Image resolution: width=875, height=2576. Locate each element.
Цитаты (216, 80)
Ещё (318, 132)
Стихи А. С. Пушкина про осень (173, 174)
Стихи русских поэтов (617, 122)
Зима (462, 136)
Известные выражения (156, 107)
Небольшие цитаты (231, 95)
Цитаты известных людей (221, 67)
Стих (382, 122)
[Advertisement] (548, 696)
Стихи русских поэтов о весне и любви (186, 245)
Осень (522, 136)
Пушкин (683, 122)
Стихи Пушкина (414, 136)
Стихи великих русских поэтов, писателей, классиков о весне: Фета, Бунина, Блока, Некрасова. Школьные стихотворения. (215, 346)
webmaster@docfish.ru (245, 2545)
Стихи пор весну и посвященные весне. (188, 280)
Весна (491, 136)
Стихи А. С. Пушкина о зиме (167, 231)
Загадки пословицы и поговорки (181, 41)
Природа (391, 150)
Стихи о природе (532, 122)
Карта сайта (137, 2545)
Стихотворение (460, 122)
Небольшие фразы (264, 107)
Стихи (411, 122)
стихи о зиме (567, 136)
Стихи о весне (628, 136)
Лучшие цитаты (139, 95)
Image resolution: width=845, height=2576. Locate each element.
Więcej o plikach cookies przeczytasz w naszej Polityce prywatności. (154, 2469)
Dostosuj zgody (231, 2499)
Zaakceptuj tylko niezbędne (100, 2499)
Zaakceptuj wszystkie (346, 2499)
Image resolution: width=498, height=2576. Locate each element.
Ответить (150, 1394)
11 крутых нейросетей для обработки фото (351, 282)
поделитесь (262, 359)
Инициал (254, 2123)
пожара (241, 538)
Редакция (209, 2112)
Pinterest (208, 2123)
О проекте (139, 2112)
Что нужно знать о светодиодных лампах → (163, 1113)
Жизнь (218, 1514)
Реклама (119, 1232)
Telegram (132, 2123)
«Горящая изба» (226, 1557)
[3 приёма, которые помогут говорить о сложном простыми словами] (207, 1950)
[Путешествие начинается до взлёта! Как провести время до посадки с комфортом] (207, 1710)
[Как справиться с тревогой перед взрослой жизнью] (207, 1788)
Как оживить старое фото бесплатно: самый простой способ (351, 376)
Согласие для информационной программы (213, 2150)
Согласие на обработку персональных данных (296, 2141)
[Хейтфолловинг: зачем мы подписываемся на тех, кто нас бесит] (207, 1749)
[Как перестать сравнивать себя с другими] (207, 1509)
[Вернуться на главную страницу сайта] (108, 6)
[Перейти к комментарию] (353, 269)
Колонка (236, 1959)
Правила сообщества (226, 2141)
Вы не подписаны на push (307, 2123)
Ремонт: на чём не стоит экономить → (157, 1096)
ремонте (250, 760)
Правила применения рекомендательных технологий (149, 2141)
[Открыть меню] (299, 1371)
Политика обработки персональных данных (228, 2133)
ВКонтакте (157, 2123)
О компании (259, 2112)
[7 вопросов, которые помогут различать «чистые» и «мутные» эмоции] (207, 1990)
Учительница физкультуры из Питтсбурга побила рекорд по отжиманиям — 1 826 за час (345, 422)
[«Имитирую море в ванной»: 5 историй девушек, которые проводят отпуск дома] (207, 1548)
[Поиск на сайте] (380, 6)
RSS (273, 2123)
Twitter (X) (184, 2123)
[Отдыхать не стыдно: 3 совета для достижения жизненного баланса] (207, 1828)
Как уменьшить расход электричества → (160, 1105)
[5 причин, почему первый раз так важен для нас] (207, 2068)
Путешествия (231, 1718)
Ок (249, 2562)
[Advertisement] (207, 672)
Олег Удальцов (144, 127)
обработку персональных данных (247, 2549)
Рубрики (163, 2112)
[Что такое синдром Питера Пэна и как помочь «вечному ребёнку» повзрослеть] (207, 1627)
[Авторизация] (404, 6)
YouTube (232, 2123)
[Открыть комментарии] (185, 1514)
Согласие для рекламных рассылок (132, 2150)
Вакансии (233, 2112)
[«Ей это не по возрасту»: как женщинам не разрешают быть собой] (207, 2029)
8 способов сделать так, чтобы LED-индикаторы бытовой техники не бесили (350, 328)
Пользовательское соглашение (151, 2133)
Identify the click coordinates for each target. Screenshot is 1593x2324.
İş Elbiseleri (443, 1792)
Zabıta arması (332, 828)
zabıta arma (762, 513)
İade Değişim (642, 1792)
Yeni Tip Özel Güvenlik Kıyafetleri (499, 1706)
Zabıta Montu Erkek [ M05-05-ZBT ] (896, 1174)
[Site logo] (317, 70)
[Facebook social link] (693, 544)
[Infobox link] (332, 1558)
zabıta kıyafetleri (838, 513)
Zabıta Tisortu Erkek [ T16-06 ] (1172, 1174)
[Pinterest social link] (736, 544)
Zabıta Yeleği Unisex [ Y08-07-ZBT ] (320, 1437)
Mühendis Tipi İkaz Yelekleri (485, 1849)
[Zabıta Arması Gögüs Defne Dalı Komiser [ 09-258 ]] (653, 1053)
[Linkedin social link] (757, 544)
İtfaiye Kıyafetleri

**TASK GOAL:** Go through the listing above and work out how many lines contain the string "social". Reply with the number alone.

**WRITTEN RESPONSE:** 3